Jacob W. Roby Papers,

Biography/History

Jacob W. Roby was born in Oneida County, New York on July 9, 1824. His parents were farmers and he was educated in the common schools of the county. In 1844 he married Esther Moon of Herkimer County, New York, and five children were born of the marriage. In 1845 he became the captain of an Erie Canal boat, a position he held until 1851 when he emigrated to Wisconsin and settled on a 130-acre farm in Dodge County, Wisconsin, which he later expanded to 170 acres.

He enlisted in the Lyon Guards on September 14, 1861 with eighty-four other men from Dodge County. He was elected captain of the unit, and the Lyon Guards mustered into service as Company B of the 10th Wisconsin Volunteer Infantry on October 5, 1861. Roby participated in numerous engagements with the 10th Wisconsin including Perryville, where a bullet dented his belt buckle, and Stone River where his right arm was broken by a shell fragment. In the Battle of Chickamauga, when the commander of the regiment was mortally wounded, Roby took and retained command of the regiment, and was later commissioned Lt. Colonel of the regiment by Wisconsin Governor James Lewis.

Roby commanded the regiment in engagements at Buzzard's Roost, Lookout Mountain, Missionary Ridge, Kenesaw Mountain, Chattahoochee, and Peach Tree Creek. Peach Tree Creek was the high point of Roby's Civil War career. After Roby's horse was wounded, he dismounted and, on his own initiative, ordered his troops to a position just behind the first line of battle. After the first line collapsed he ordered a charge on the Confederate position, and the charge so surprised the enemy that when Roby ordered his troops to fire the Confederate line broke. The 10th Wisconsin suffered only one injury in the engagement. The regiment also later participated in the siege of Atlanta. On November 3, 1864 he mustered out with the rest of the regiment in Milwaukee.

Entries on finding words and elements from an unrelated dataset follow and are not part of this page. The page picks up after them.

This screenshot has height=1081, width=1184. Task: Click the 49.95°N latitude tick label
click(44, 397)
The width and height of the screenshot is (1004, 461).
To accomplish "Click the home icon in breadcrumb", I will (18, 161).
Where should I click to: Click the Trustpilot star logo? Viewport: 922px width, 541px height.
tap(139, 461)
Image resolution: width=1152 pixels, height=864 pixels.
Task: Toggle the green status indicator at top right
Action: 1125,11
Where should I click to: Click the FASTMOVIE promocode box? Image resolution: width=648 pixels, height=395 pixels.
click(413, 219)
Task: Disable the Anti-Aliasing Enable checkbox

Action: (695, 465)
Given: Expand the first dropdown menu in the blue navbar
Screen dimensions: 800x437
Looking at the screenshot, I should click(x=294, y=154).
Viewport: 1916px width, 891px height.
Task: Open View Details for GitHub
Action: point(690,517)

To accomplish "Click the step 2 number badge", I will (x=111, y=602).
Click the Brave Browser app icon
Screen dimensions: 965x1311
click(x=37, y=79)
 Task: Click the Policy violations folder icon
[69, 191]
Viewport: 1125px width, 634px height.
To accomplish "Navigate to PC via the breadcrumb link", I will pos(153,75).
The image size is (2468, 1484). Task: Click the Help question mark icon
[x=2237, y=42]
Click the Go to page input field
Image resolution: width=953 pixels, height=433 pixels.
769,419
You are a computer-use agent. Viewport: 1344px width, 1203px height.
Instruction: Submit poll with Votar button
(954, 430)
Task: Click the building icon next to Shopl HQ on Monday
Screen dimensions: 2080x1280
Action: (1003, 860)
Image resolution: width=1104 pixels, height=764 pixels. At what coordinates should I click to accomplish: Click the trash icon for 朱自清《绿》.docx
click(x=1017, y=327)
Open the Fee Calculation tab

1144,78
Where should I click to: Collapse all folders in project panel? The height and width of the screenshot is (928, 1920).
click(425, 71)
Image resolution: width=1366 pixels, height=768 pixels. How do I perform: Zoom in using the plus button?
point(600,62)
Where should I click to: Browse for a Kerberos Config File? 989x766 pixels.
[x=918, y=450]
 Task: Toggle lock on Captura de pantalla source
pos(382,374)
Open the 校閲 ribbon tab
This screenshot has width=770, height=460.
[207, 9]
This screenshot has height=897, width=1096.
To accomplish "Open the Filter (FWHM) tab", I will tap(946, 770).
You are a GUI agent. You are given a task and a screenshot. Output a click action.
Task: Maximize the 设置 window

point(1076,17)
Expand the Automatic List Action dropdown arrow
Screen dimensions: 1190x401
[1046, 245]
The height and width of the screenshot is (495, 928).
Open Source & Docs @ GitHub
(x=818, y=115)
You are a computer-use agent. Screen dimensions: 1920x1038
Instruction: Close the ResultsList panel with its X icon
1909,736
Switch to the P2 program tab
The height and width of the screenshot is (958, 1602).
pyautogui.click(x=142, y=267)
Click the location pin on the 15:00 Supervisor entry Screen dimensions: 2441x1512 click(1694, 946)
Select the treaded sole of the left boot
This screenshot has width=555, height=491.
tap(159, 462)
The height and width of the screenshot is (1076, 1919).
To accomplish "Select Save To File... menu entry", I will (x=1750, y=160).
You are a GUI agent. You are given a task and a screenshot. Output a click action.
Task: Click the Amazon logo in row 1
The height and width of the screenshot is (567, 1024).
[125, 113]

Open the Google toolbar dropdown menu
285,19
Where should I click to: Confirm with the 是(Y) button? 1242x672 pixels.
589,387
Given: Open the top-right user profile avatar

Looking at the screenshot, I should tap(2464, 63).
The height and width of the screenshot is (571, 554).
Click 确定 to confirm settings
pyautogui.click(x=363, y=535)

After the war Roby retired to his farm and became financially successful. In 1882 he became embroiled in a lawsuit for breach of promise to marry an 18-year-old woman from Beaver Dam, Wisconsin, although he may have still been married to his first wife at the time. Later he moved to a 200-acre farm in York County, Nebraska where he married for a second time in 1900. Roby died on August 24, 1906.